Women on first dates
wonder if he wants to murder her.
Men have sex when they
can, marry when they want to.
Women have sex when they
want to, marry when they can.
The difference between
Charles Manson and every woman I've dated is that Manson had the decency to
look like a crazy the first time you meet him.
Young daughter: “Mommy,
why does that sign say, ‘Men at work?”
Mother: “Because women
work all the time. When men work they
need to put of signs.”
A man came in to buy hooks
for hanging plants. But there were only two hooks left in the gold color that
he needed.
A young male employee
trying to be helpful, suggested, “Could you maybe use the silver or the white
instead?”
The customer scrutinized
him and said, “You’re not married, are you?”
*****
What do you call a group
of Norwegian monarchs who ride motorcycles and enjoy both men and women?
The Bikings.
I've got a friend, who
weighs 300 pounds and dates both men and women.
He's bi and large, a good
person.
======
The wife-to-be, woke up on
her wedding day and panicked. She
immediately begins to organize things, making sure everything is in proper
order. In her mind she repeats what she has to do: "Go down the
aisle, get to the altar, and marry him."
She repeats this over and over again, until she begins to shorten it to three
words which she continues to repeat, "Aisle, altar, him."

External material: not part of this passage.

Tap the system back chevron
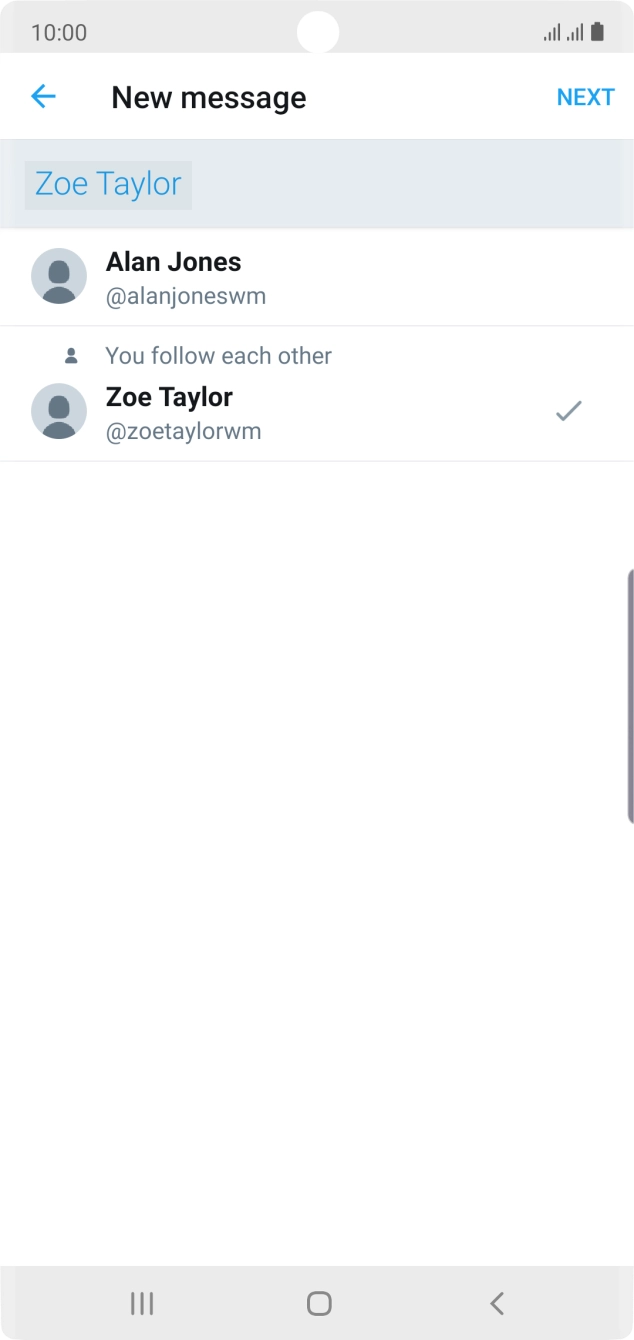 click(497, 1303)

"Aisle, altar, him." "Aisle, altar, him..."
A successful man is one
who makes more money than can be spent by his wife.
A successful woman is one who can marry that man.

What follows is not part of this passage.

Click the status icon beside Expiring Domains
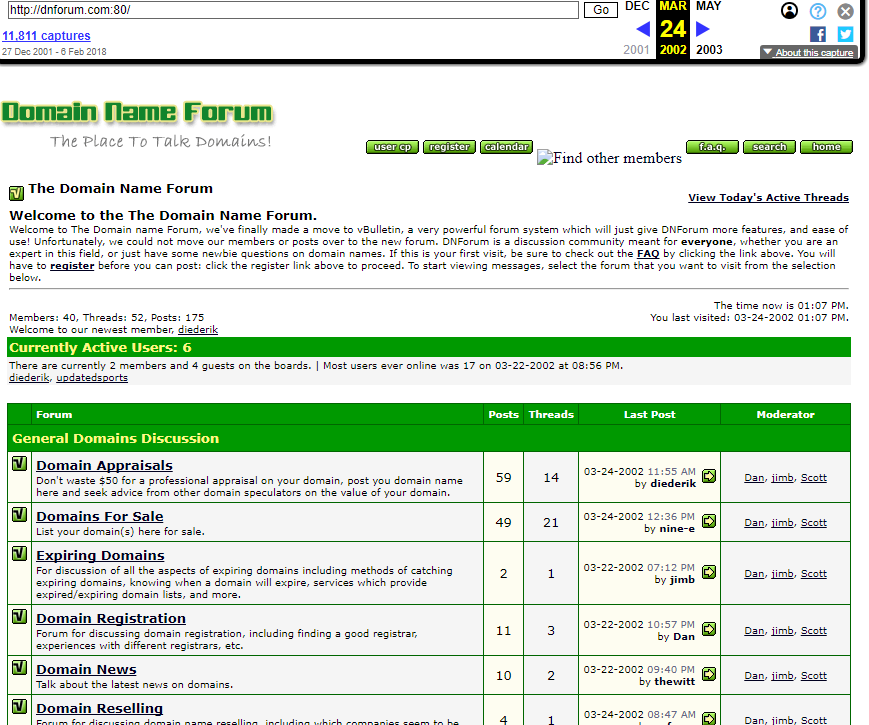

A woman marries a man expecting he will change, but he doesn’t.
A man marries a woman expecting that she won’t change, and she does.
There were three guys
talking in the pub. Two of them were talking about the amount of control they
have over their wives, while the third remained quiet. After a while one of the
first two turns to the third and said, "Well, what about you, what sort of
control do you have over your wife?"
The third fellow says
"I'll tell you. Just the other night my wife came to me on her hands and
knees." The first two guys were amazed.
"What happened
then?" they asked.
"She said, 'get out
from under the bed and fight like a man!'"
``````
Sometimes women are overly
suspicious of their husbands. When Adam stayed out very late for a few nights,
Eve became upset.
"You're running
around with other women," she charged.
"You're being
unreasonable," Adam responded. "You're the only woman on earth!"
The quarrel continued until Adam fell asleep, only to be awakened by someone
poking him in the chest. It was Eve.
"What do you think
you're doing?" Adam demanded.
"Counting your
ribs," said Eve.
And finally
Dave was thinking about
men and woman and had an Epiphany.
He ran downstairs to tell
his wife.
“Hey honey, I think I have figured out the difference between men and women!”
Dave said.
“Oh?” she replied with a concerned inquisition.
“Yeah see, it’s like wisdom vs intelligence. Guys, we’re pretty dumb, but we
know how to handle tough situations. But girls, they’re super smart, but they
fight all the time and get all emotional and upset. So you see, girls are smart
but foolish, and guys are dumb but wise.” Dave tells his wife.
She looks at him, ready to snap “Just what does that mean?”
Dave assesses the situation and retorts, “You see, I’m wise enough to know not
to answer that, and stupid enough to have said it in the first place.”